Target position records:
════════
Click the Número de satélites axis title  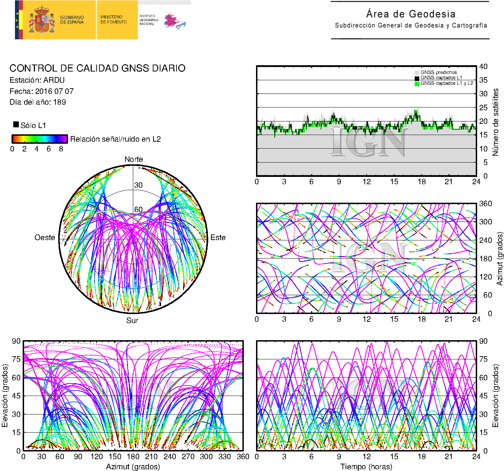(x=496, y=122)
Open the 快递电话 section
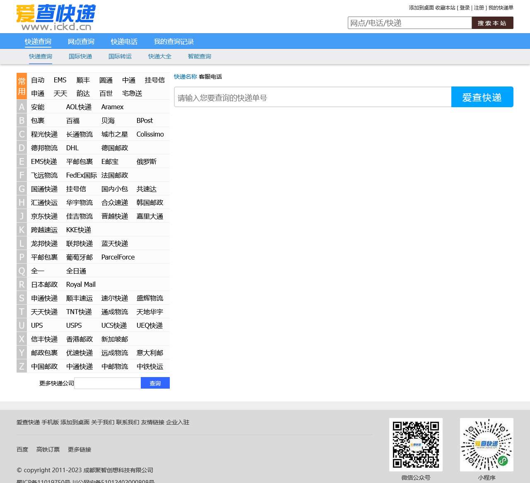This screenshot has height=483, width=530. click(123, 41)
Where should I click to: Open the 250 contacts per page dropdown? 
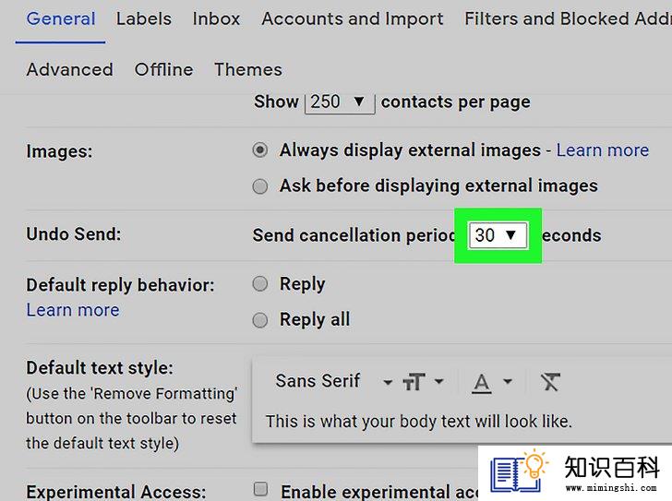pos(340,102)
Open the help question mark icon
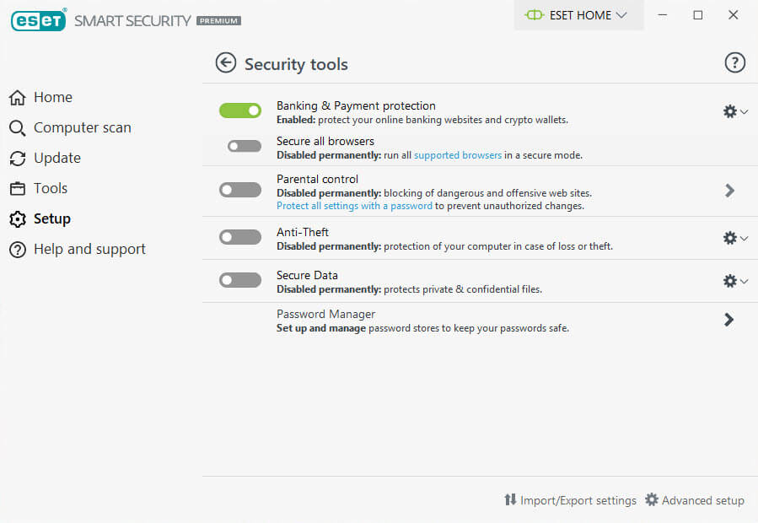758x523 pixels. click(734, 62)
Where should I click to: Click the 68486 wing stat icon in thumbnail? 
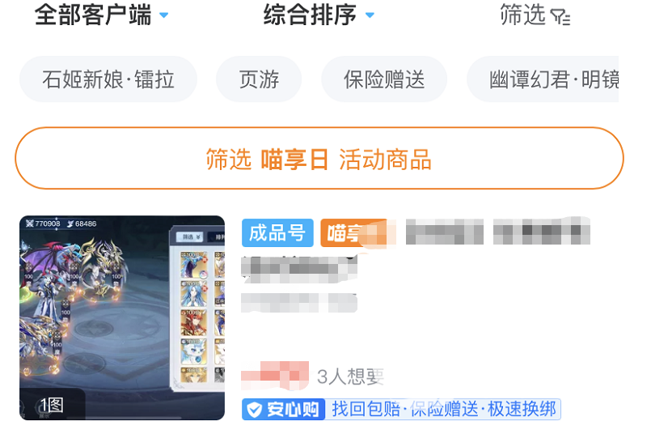point(70,224)
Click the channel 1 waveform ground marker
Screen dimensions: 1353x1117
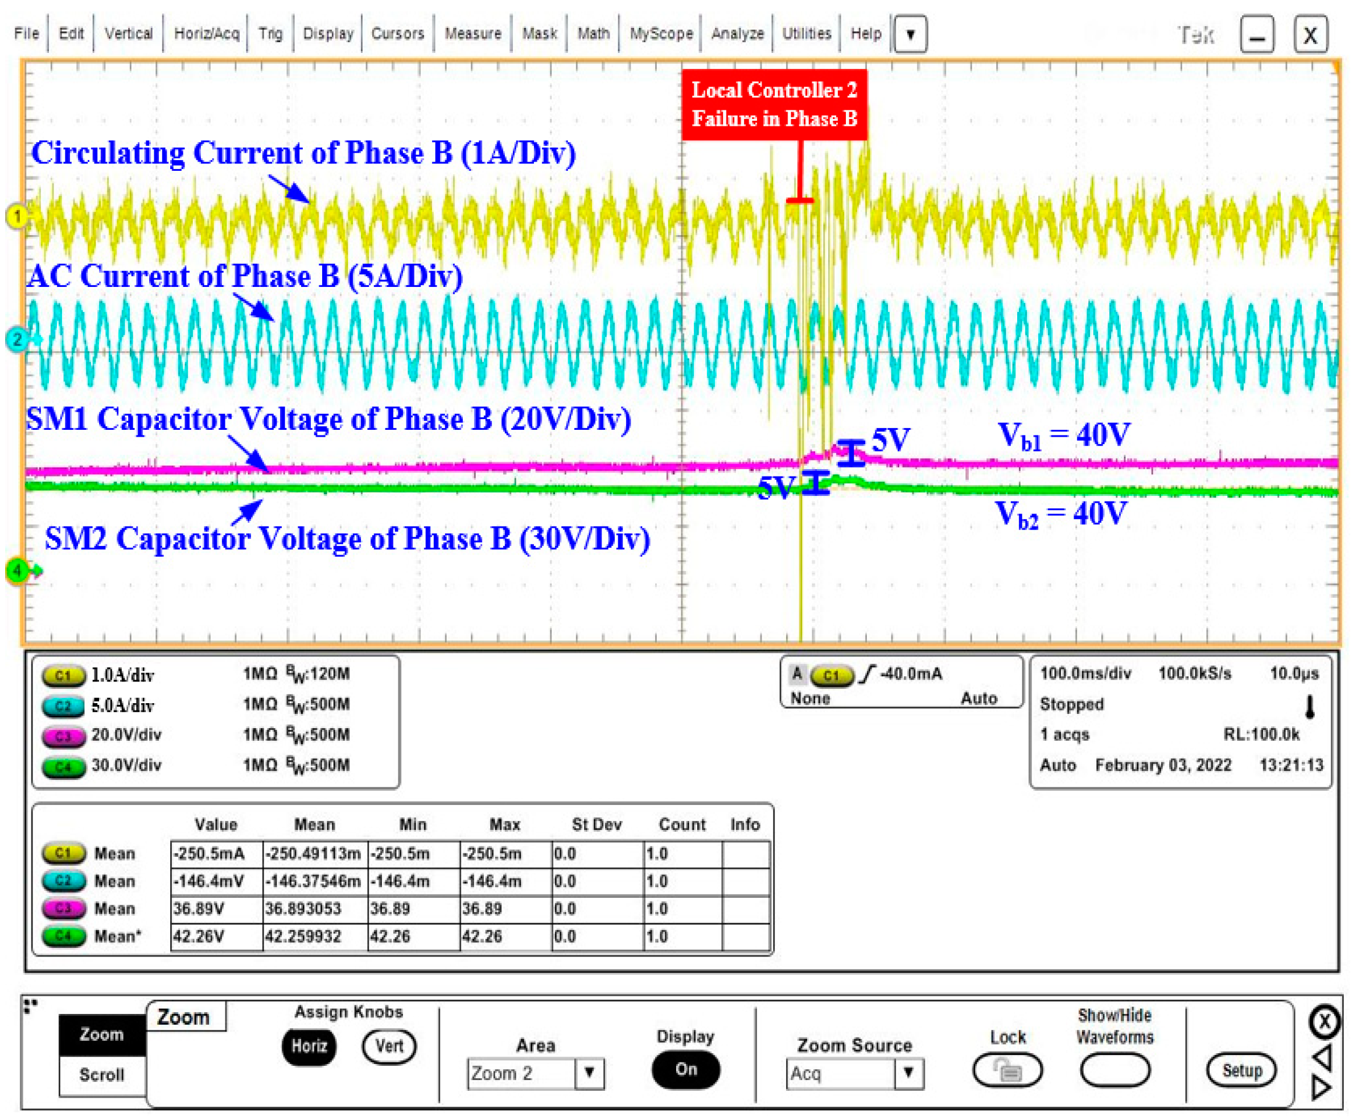(x=17, y=216)
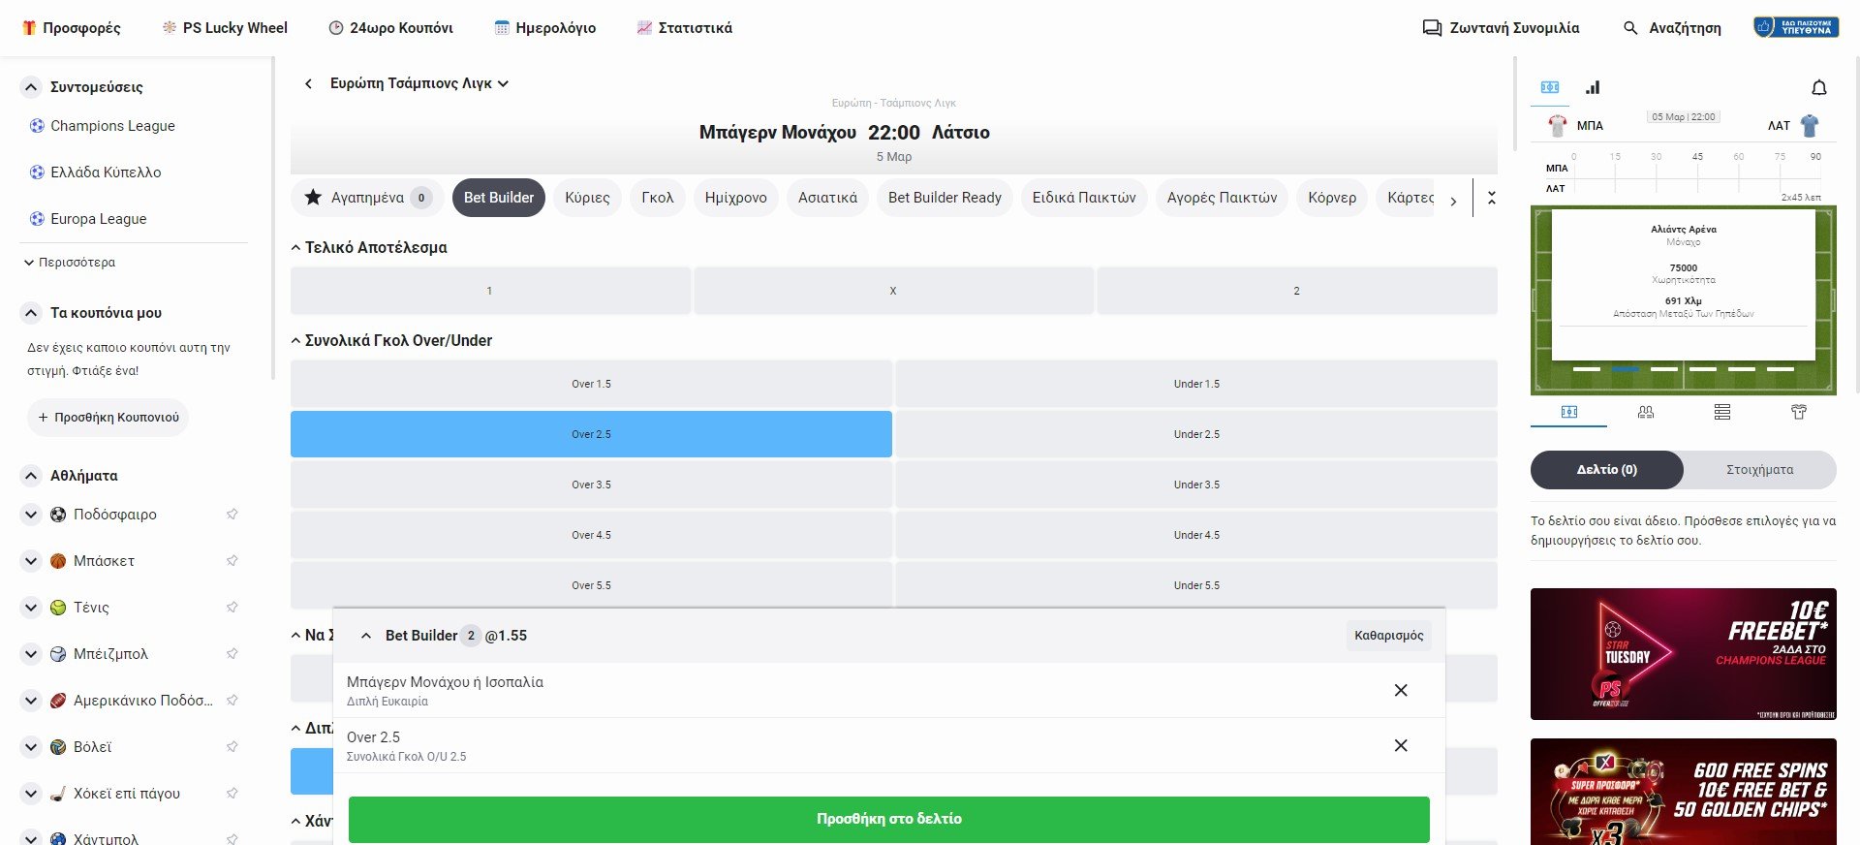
════════
◆ **Given request**: Could you copy everything from the line containing "Where should I click to: Open" down to the end of the entries, word for word and with both ends included, leaving out the pictures?

◆ **Task response**:
Where should I click to: Open the 250 contacts per page dropdown? 
pos(340,102)
Open the help question mark icon
758x523 pixels. click(734, 62)
Where should I click to: Click the 68486 wing stat icon in thumbnail? 
point(70,224)
Click the channel 1 waveform ground marker
Screen dimensions: 1353x1117
(x=17, y=216)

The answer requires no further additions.